No que tange ao objeto deste Procedimento, vale dizer, a realização de perícias judiciais, foi bastante específica a Resolução CNJ nº 317/2020, na esteira da Lei nº 13.989, de 15 de abril de 2020, ao reafirmar tal vedação e permitir a realização de perícias judiciais apenas por meio eletrônico, in verbis:

 

“Art. 1o As perícias em processos judiciais que versem sobre benefícios previdenciários por incapacidade ou assistenciais serão realizadas por meio eletrônico, sem contato físico entre perito e periciando, enquanto perdurarem os efeitos da crise ocasionada pela pandemia do novo Coronavírus.”

 

Note-se que, ao utilizar a locução “serão realizadas”, a norma trouxe verdadeira determinação, sem que tenha sido criada, salvo melhor juízo, qualquer exceção ou possibilidade de flexibilização da regra para a realização de perícias presenciais.

Não se pode desconsiderar, todavia, que as particularidades de cada caso concreto podem revelar a impossibilidade prática ou técnica da utilização do meio eletrônico, o que foi expressamente previsto pela Resolução e cuja solução foi por ela trazida:

 

“Art. 1º. (...)

§ 3o As perícias que eventualmente não puderem ser realizadas por meio eletrônico, por absoluta impossibilidade técnica ou prática, a ser apontada por qualquer dos envolvidos no ato e devidamente justificada nos autos, deverão ser adiadas e certificadas pela serventia, após decisão fundamentada do magistrado (§ 2o do art. 3o e § 1 o do art. 6o da Resolução CNJ no 314/2020).” 

 

Até aquele momento, penso que não havia, à luz das normas vigentes, qualquer possibilidade de se admitir a realização de perícias presenciais, como assentei em voto proferido no julgamento do PP nº 0003451-62.2020.2.00.0000, também em pauta nessa Sessão de Julgamento.

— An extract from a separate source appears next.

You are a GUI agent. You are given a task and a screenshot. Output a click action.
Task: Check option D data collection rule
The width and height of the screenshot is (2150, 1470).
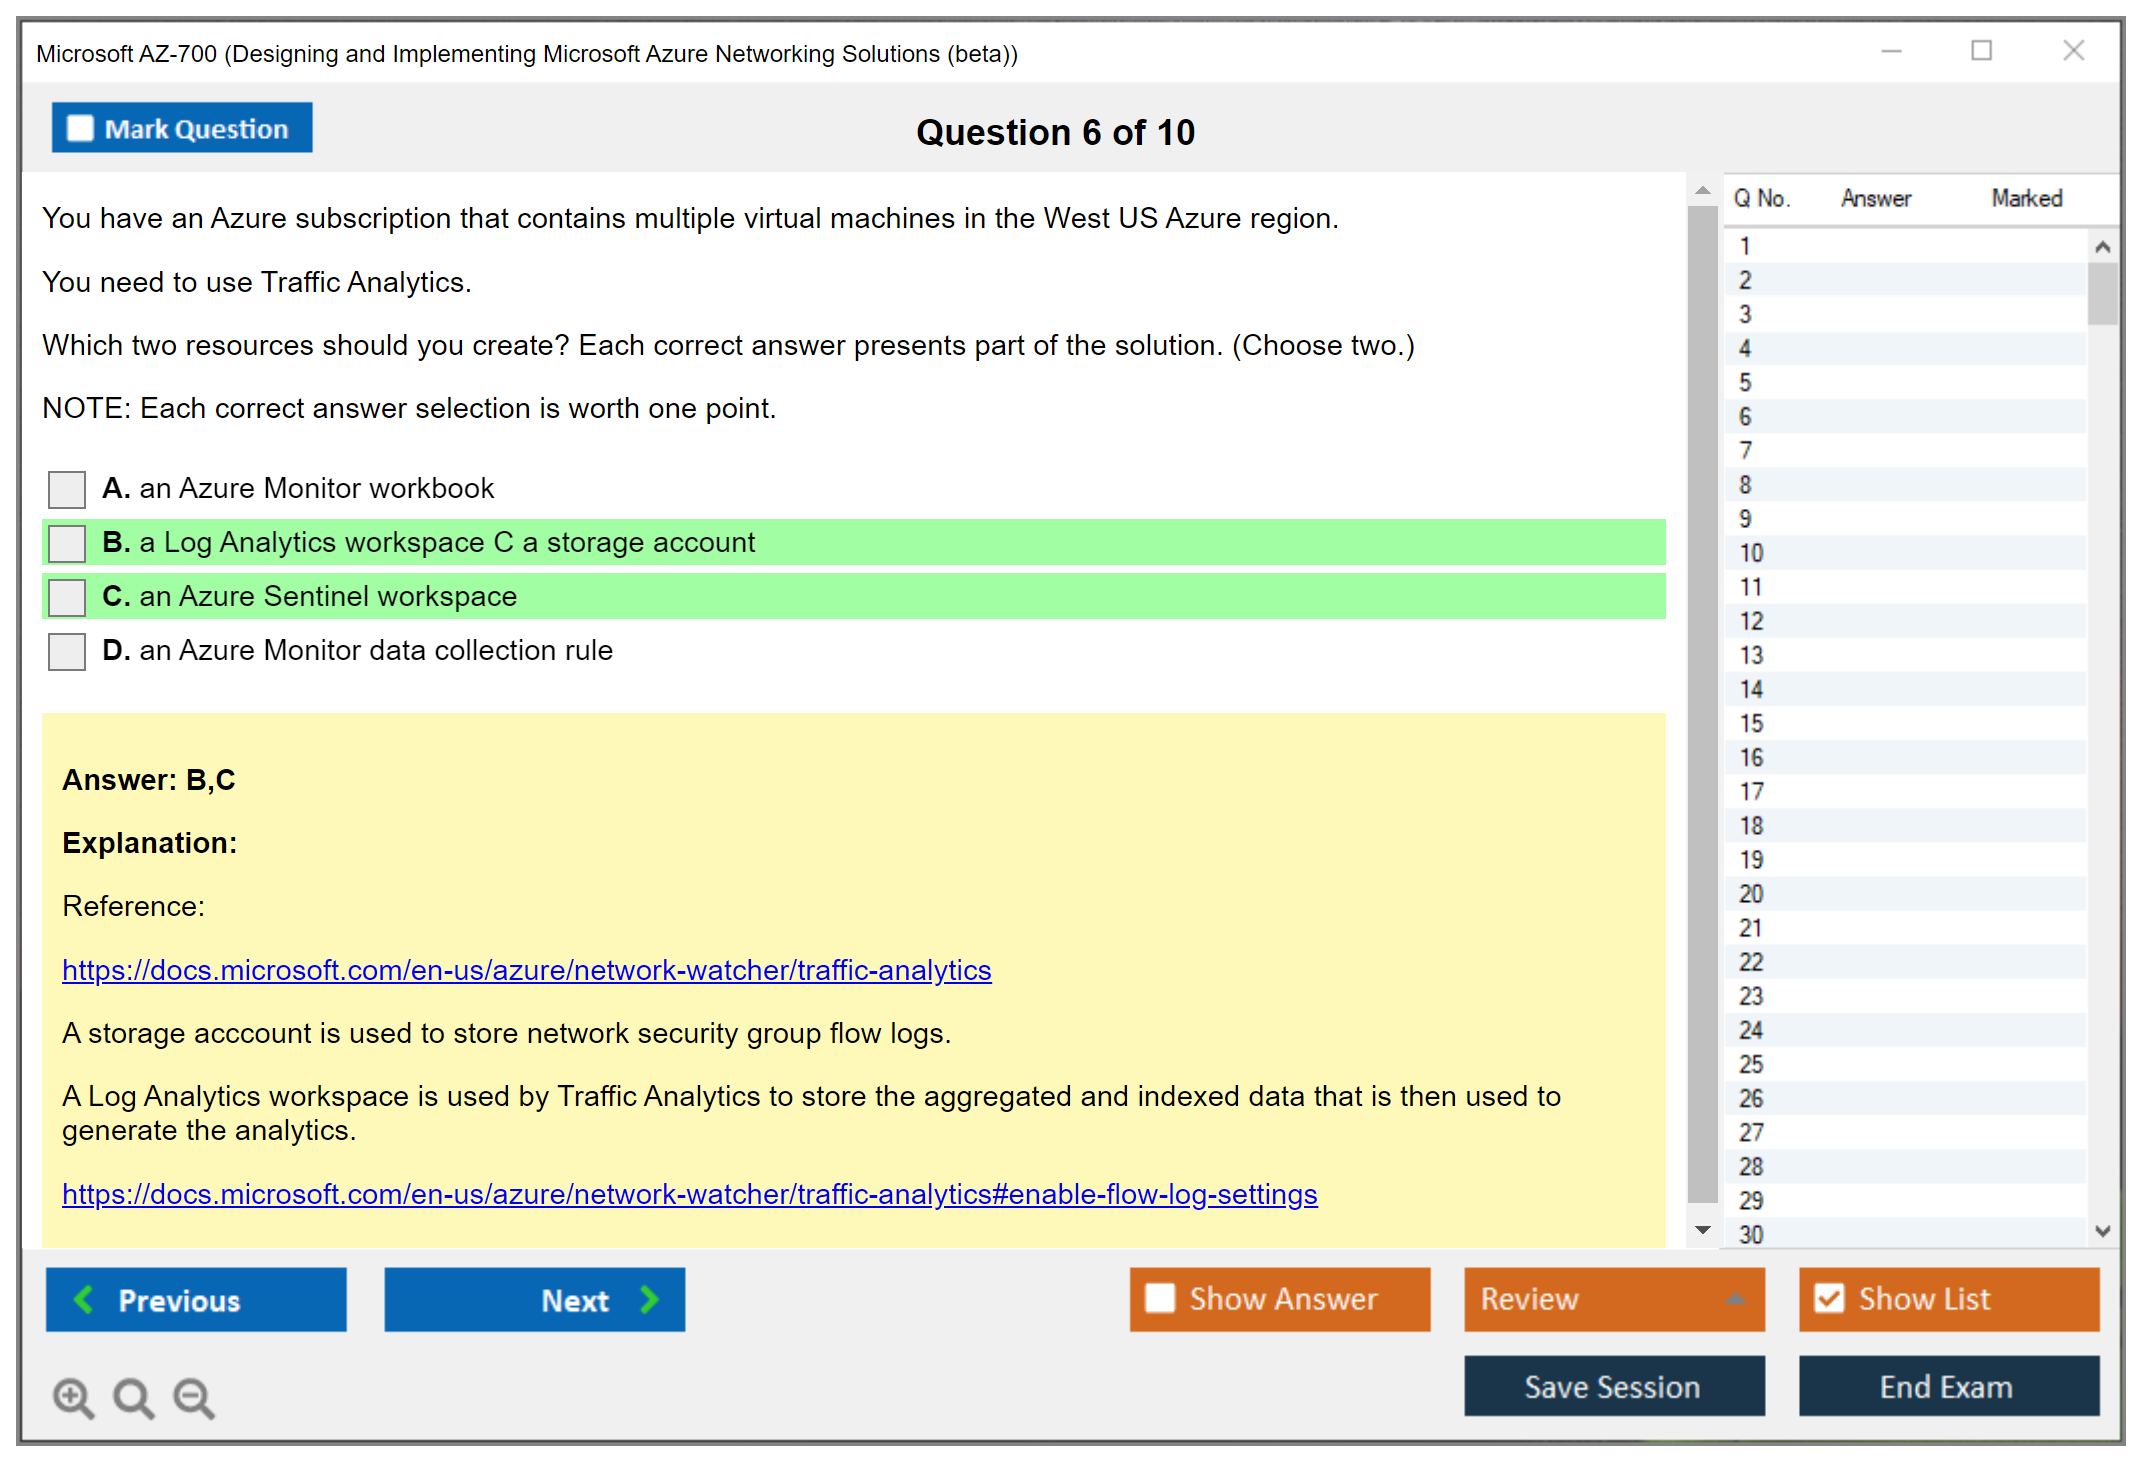pos(67,651)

Com a edição da Resolução CNJ nº 322/2020, foi a aberta para os tribunais a possibilidade de estabelecer o retorno das atividades presenciais, observada uma série de medidas sanitárias ali previstas.

Penso que, à vista disso, caso os tribunais optem pela implementação das medidas de retorno gradual das atividades presenciais, nos moldes da Resolução CNJ nº 322/2020, nada obstará a realização das perícias presenciais. Do contrário, permanecerá a proibição, a meu ver intransponível, contida na Resolução CNJ nº 317/2020.

A Eminente Relatora propõe em seu voto condutor a possibilidade de flexibilização da vedação contida na Resolução CNJ nº 317, à luz das particularidades do caso concreto, ainda que não adotados os procedimentos da Resolução CNJ nº 322/2020, o que, data vênia, não me parece ser a melhor solução para o caso.

Ante o exposto, peço vênia à Relatora para apresentar DIVERGÊNCIA PARCIAL e proponho alteração pontual da resposta sugerida por Sua Excelência à presente Consulta, particularmente no item II, nos seguintes termos:

“II - As perícias judiciais poderão ser realizadas de modo presencial apenas se o Tribunal, no exercício de sua autonomia administrativa, houver por bem estabelecer o retorno das suas atividades presencias, exigindo-se, para tanto, a observância dos requisitos estabelecidos pela Resolução CNJ nº 322/2020.”

É como voto.

Brasília, data registrada no sistema.